Tag: illicit

  • Tobacco Retailer Fined $13M Under Wisconsin’s New Vape Law

    Tobacco Retailer Fined $13M Under Wisconsin’s New Vape Law

    Wisconsin regulators imposed some of the largest penalties yet under the state’s new vape-sales restriction law, fining Exclusive Tobacco nearly $13 million and issuing a separate $450,000 penalty to Green Bay–based Dave’z Smoke N Vape. The Department of Revenue said Exclusive Tobacco’s Oshkosh location was found selling vape products not included on the state’s approved directory and operating with an expired municipal license. Inspectors seized 1,244 illegal vapes, and because the law carries a $1,000-per-device-per-day penalty, the fine totaled more than $12.4 million. A follow-up inspection triggered an additional $431,000 fine. Both cases are under appeal.
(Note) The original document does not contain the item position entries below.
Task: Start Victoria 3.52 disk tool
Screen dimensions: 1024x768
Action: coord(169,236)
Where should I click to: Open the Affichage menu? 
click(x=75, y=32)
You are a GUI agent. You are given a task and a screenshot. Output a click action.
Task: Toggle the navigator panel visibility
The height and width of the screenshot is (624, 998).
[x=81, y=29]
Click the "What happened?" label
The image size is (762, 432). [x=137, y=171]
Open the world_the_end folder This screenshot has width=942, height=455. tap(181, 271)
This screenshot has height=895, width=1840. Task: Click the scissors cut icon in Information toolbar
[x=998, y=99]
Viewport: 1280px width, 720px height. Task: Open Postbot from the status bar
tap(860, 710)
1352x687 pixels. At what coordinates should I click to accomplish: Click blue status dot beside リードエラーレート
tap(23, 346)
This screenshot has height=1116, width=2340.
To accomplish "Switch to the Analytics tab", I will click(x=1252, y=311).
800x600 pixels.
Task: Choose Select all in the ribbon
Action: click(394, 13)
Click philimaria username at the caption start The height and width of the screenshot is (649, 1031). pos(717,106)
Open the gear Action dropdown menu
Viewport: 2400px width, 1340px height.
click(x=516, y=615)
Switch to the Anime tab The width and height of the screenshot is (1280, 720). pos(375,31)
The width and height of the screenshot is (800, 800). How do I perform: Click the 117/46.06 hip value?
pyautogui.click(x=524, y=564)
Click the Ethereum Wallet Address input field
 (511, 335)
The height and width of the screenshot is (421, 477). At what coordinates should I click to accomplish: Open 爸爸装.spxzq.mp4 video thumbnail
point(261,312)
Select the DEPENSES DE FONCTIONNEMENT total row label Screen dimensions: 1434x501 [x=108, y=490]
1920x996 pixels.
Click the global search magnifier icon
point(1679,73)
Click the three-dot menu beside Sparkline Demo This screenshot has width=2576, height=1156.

    The state has stepped up enforcement since the law took effect September 1, issuing 42 removal orders and conducting 27 product seizures, including actions against shops operating without valid licenses. Regulators say the directory system—allowing only 303 approved products—is intended to standardize the market and reduce youth access. Store owners counter that the rule has wiped out much of their inventory, with some retailers reporting severe losses, employee layoffs, and even store closures.

    A legal challenge is underway, with the industry group Wisconsinites for Alternatives to Smoking and Tobacco appealing a federal judge’s refusal to block the law. The Seventh Circuit Court of Appeals began hearing arguments this week, and a ruling is expected early next year. Shop owners argue the law unfairly benefits large tobacco companies, while state officials maintain it is a measured approach to regulating a rapidly expanding market.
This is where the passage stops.